Since my June 27th column, Immigrant Baseball—The Bubble Bursts, I have become fascinated by the numbers of American-born players in Major League Baseball, how they perform versus their foreign-born teammates and how their respective clubs fare in the standings.
During every game that I watch, I have my indispensable Who's Who in Baseball at my side to check the birthplace of various batters as they come to the plate.
One conclusion is inescapable: the teams with the highest percentage of Americans and the lowest payrolls are the surprise of baseball. Those are the Oakland A's, Minnesota Twins, Tampa Bay Rays and Florida Marlins.
Obviously, the reverse holds true: teams that have spent the most money and have a high percentage of immigrant players have been huge disappointments, relative to pre-season expectations: the New York Yankees, the New York Mets and the Detroit Tigers.

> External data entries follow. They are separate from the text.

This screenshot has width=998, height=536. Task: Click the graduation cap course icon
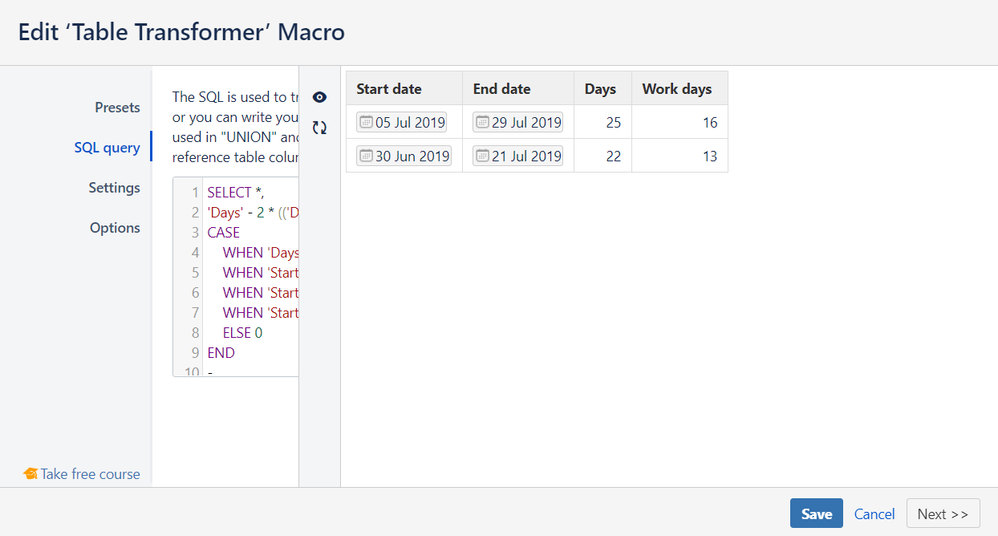pyautogui.click(x=30, y=474)
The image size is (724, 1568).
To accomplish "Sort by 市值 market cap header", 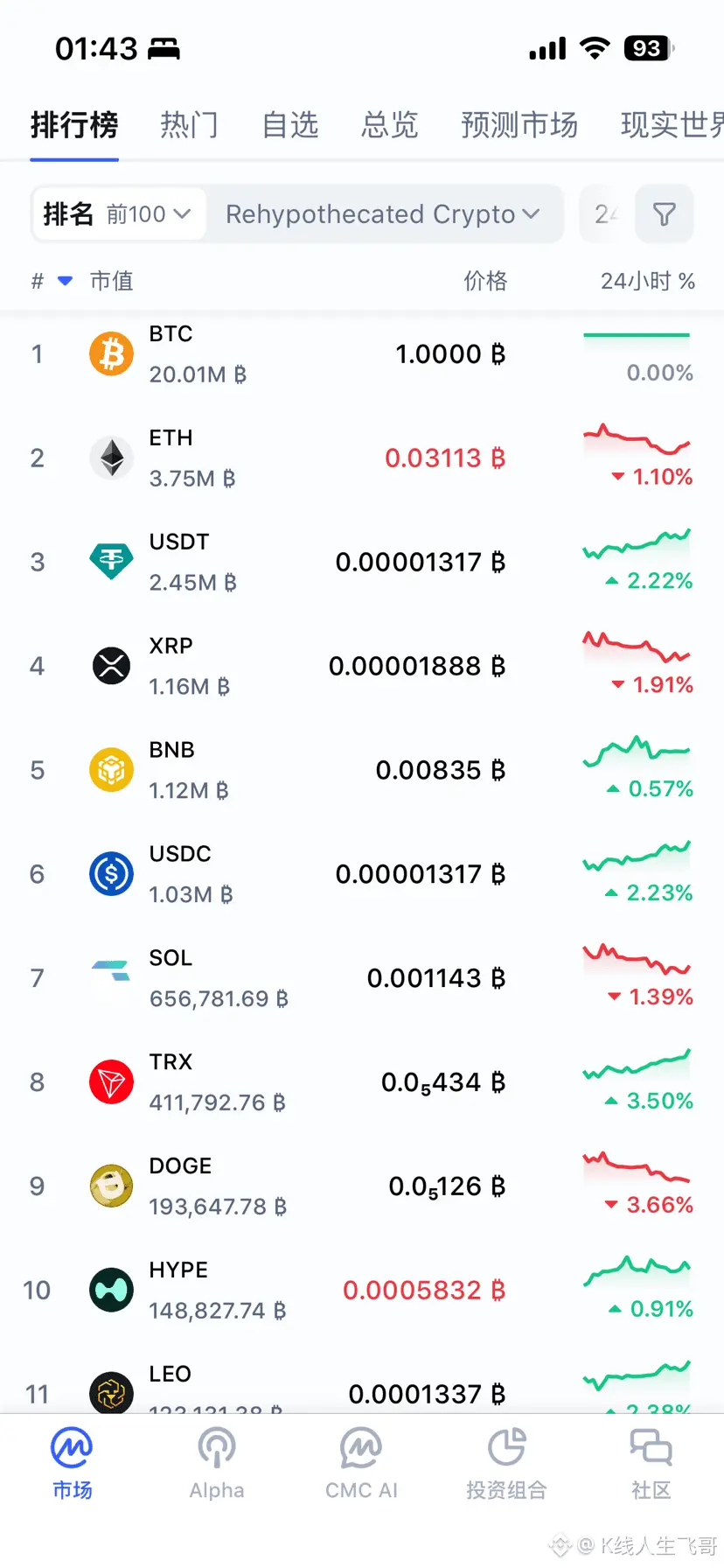I will click(x=112, y=281).
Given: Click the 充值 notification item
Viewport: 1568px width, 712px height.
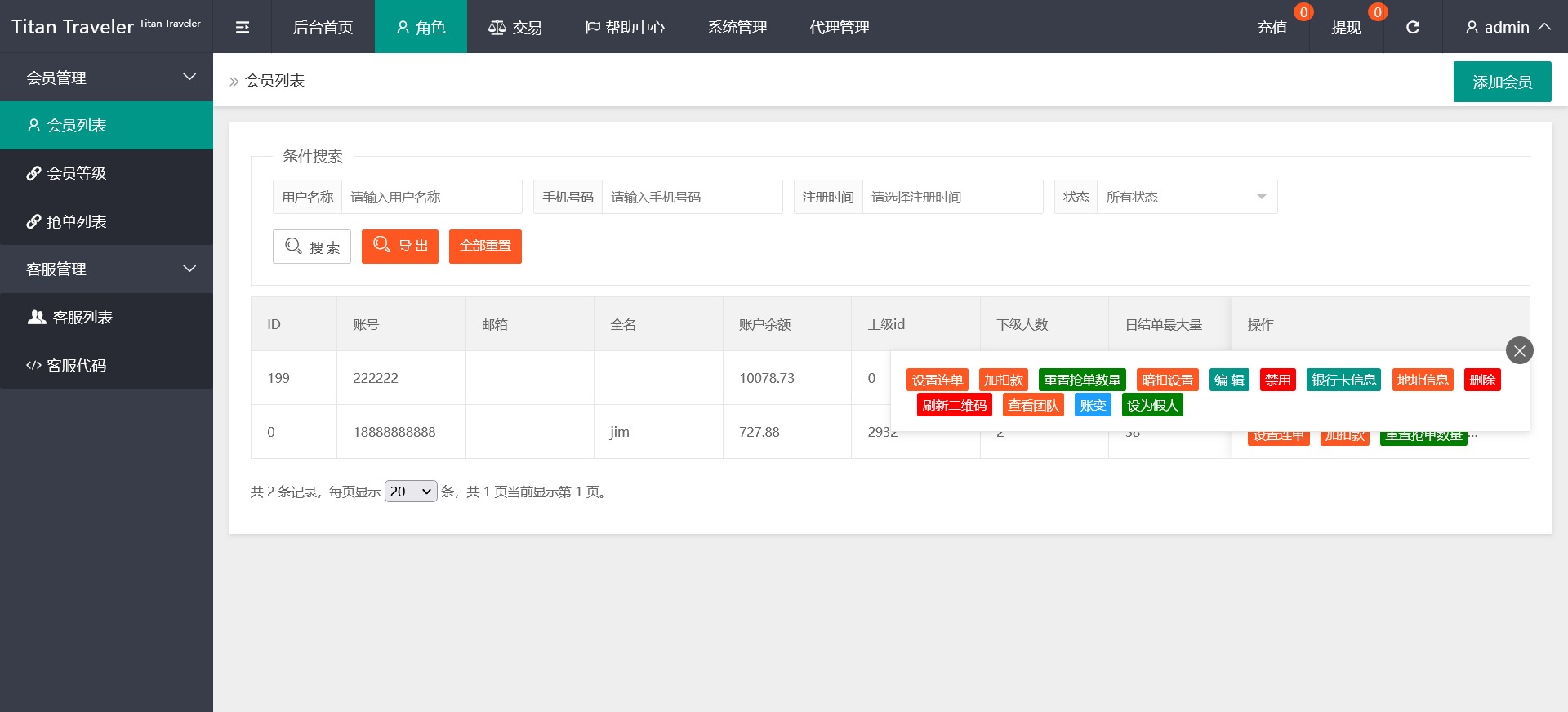Looking at the screenshot, I should [1272, 27].
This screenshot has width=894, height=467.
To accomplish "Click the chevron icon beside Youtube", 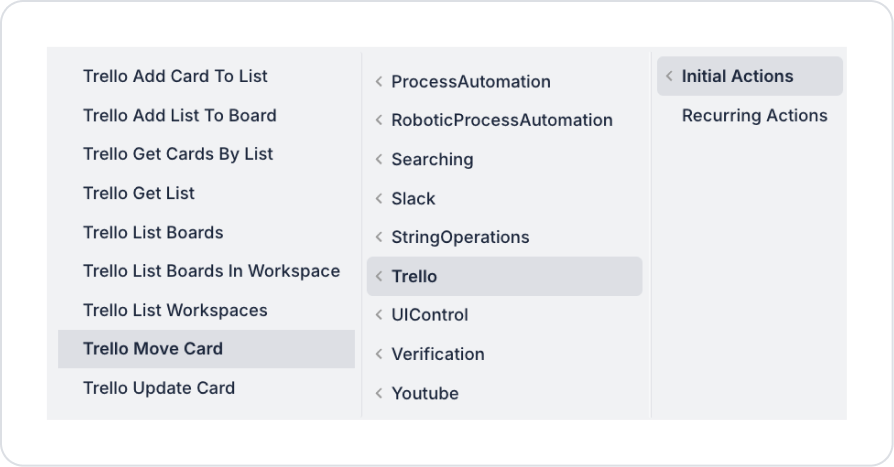I will pos(379,394).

Last week the A's, despite its current success (second place in the American League West) and although being well known throughout baseball as penurious, signed 16-year-old Michel Inoa, a 6-foot-7 right-hander with a blazing fastball who, general manager Billy Beane projects, will dominate hitters for years to come. [In Inoa, Oakland Has Its Sweet 16, by Susan Slusser, San Francisco Chronicle, July 3, 2008]
The A's shelled out $4.25 million for Inoa, a lofty sum for a team that has relied on signing players straight off the U.S. college campuses.
In a curious statement, Beane said that signing Inoa reflects the team's growing commitment to Latin Americans—even though Oakland's minor league system has nurtured an entire crop of solid if not spectacular U.S. players.
Until he signed Inoa, Beane had defied the conventional approach that holds that big-name, power hitters and young pitchers with rocket arms are the key to diamond success.
Armed with massive amounts of carefully-interpreted statistical data, Beane believed that wins could be had by more inexpensive methods such as relying on hitters with high on-base percentage and pitchers who get lots of ground ball outs.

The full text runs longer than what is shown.